INSTRUCTION: Rewrite the data from the line holding "banner] (166, 15)" through the line holding "Alle akzeptieren (103, 456)", inclusive, with "popup" in place of "banner" and nothing else changed. Leave the pictures out of your answer.

## Begin INFORMATION PROVIDED

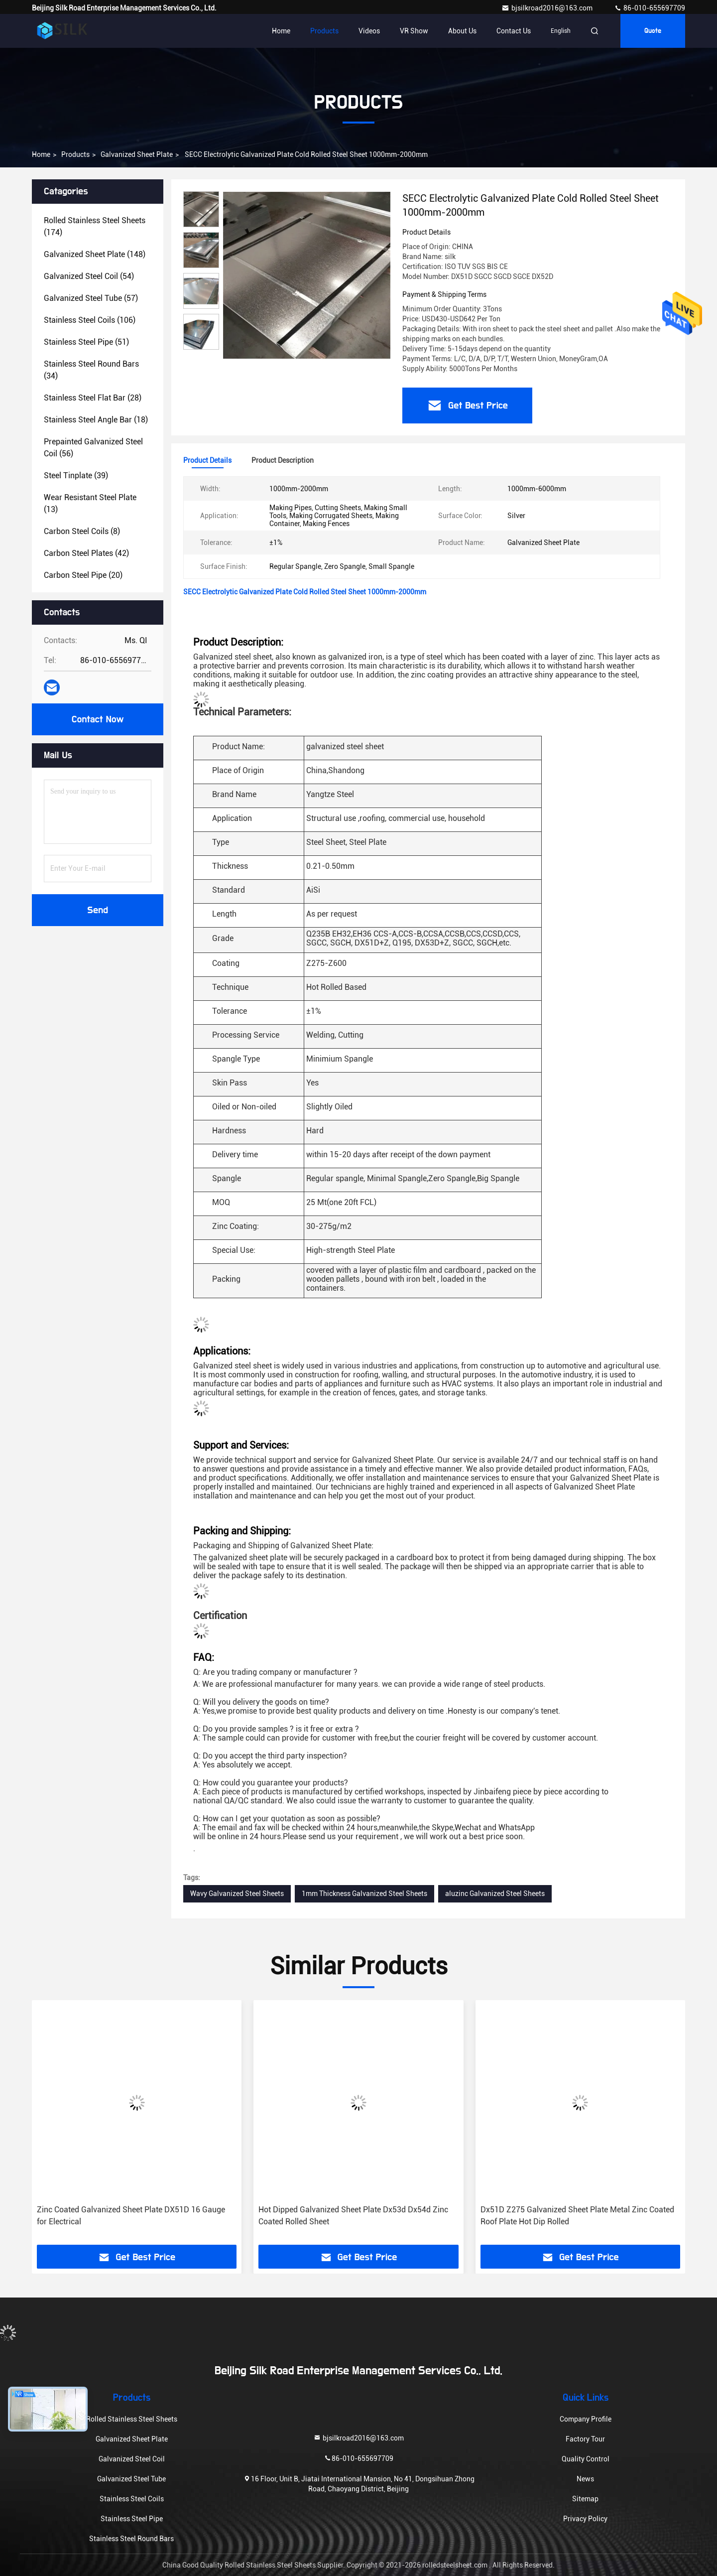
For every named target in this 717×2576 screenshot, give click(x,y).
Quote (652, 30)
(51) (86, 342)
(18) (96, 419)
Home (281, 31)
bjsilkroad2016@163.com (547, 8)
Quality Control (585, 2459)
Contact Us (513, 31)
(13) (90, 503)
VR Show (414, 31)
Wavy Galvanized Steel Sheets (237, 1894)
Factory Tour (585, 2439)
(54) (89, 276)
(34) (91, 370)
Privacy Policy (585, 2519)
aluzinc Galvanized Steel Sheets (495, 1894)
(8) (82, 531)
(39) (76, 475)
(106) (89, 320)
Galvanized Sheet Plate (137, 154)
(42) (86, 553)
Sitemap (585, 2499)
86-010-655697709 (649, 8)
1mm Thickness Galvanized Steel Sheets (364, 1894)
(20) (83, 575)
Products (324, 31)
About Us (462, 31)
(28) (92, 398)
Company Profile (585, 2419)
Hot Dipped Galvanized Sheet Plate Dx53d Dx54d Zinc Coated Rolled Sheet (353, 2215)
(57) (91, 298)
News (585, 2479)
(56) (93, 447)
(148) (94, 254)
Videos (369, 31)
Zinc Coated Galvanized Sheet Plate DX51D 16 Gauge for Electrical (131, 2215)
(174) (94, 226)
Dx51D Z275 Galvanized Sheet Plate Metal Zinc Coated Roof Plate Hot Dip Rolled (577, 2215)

## End INFORMATION PROVIDED
## Begin INFORMATION PROVIDED

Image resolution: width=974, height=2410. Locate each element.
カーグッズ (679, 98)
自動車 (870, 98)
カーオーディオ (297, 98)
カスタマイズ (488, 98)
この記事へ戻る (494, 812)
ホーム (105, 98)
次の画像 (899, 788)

## End INFORMATION PROVIDED
## Begin INFORMATION PROVIDED

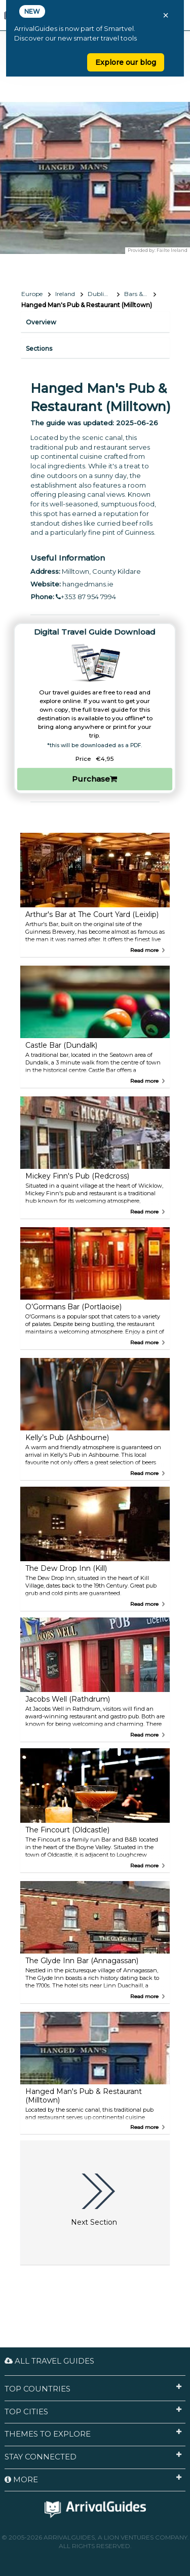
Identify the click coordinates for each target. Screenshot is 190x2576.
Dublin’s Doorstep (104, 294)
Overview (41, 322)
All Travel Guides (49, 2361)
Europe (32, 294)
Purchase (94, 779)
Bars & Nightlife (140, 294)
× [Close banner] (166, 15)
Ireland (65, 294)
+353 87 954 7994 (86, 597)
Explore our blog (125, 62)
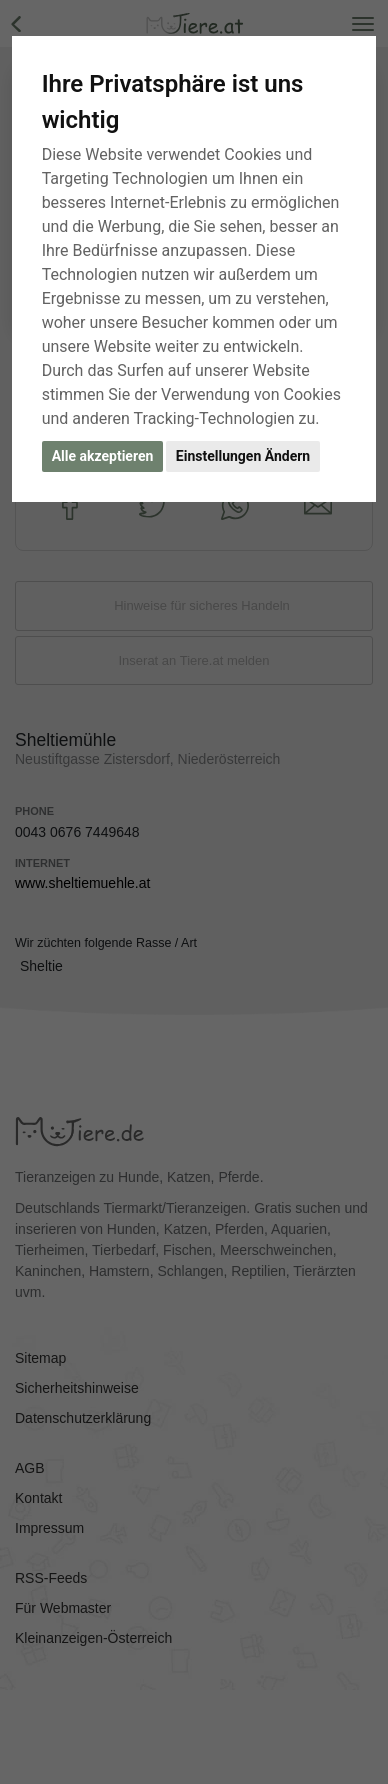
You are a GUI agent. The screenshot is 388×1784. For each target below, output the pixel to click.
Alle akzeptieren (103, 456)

## End INFORMATION PROVIDED

WRITTEN RESPONSE:
× [Close popup] (166, 15)
Ireland (65, 294)
+353 87 954 7994 (86, 597)
Explore our blog (125, 62)
You are a GUI agent. The screenshot is 388×1784. For each target below, output the pixel to click.
Alle akzeptieren (103, 456)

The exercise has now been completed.